# [Input records]
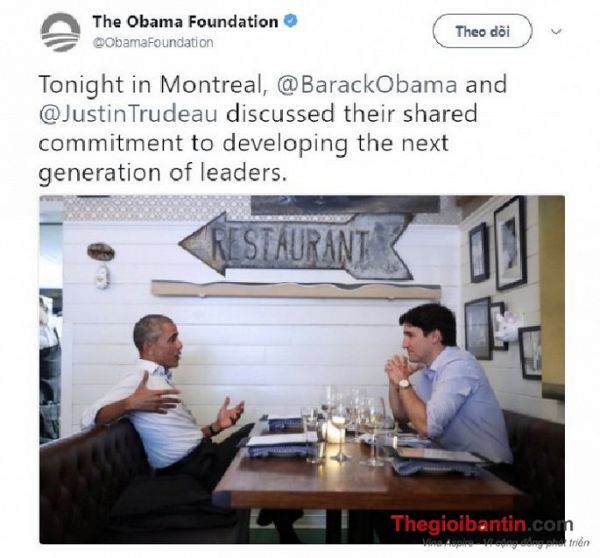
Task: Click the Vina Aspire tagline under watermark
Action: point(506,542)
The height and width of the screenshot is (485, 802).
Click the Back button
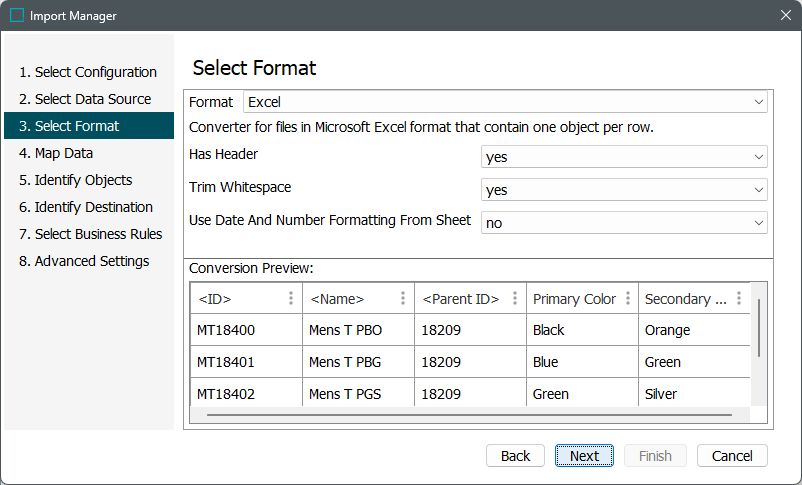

...

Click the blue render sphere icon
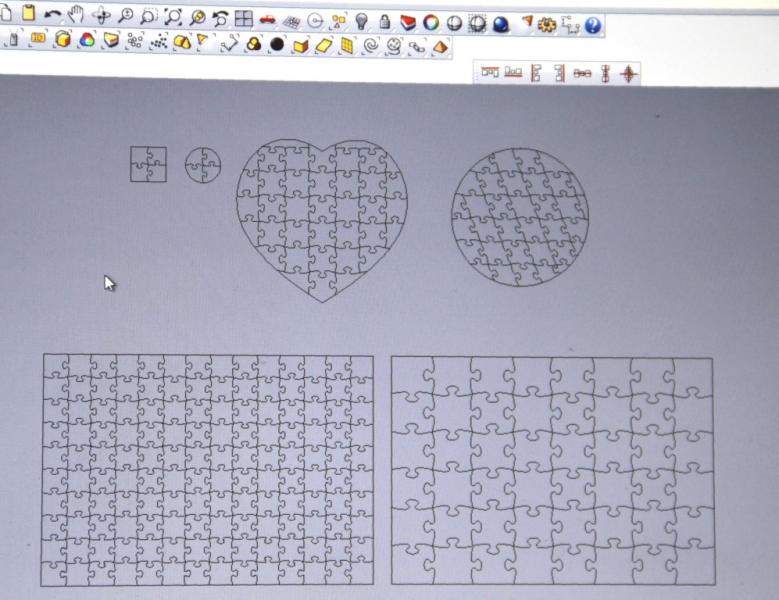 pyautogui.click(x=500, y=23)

# [Job]
Rewrite the lines starting at the one containing "The height and" and ending after the one containing "Click the Back button", substituting "Previous button" for "Back button" and leaving everything else as is.

# [Task result]
The height and width of the screenshot is (485, 802).
Click the Previous button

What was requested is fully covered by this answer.